▶ _Problem description_: Repeat, word for word, every line from the line holding "Click the new folder icon in connection list" through the final line of the entries below. Skip all pictures.

═════ Source information ═════

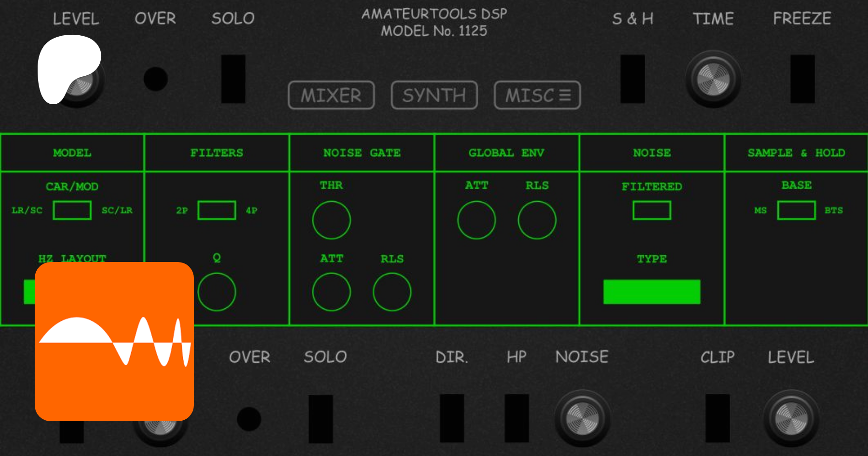Enable the FREEZE switch
Screen dimensions: 868x456
tap(802, 79)
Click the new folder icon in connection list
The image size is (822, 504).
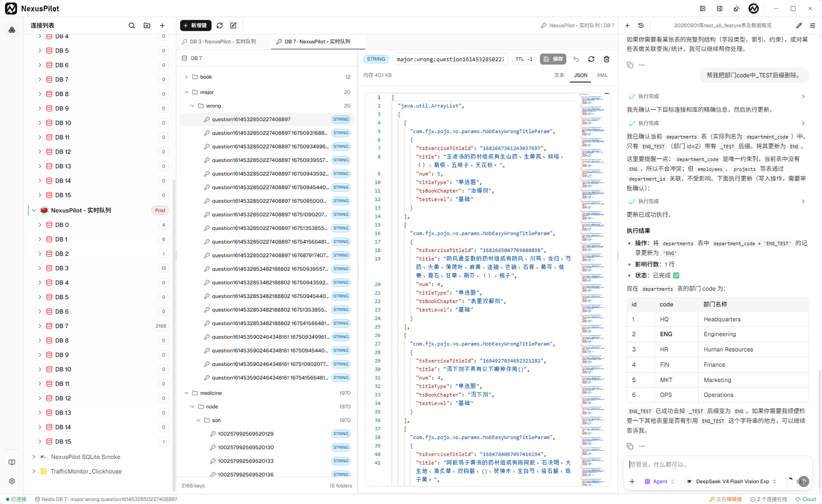147,26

═════

▶ _Exercise result_:
Click the new folder icon in connection list
The image size is (822, 504).
147,26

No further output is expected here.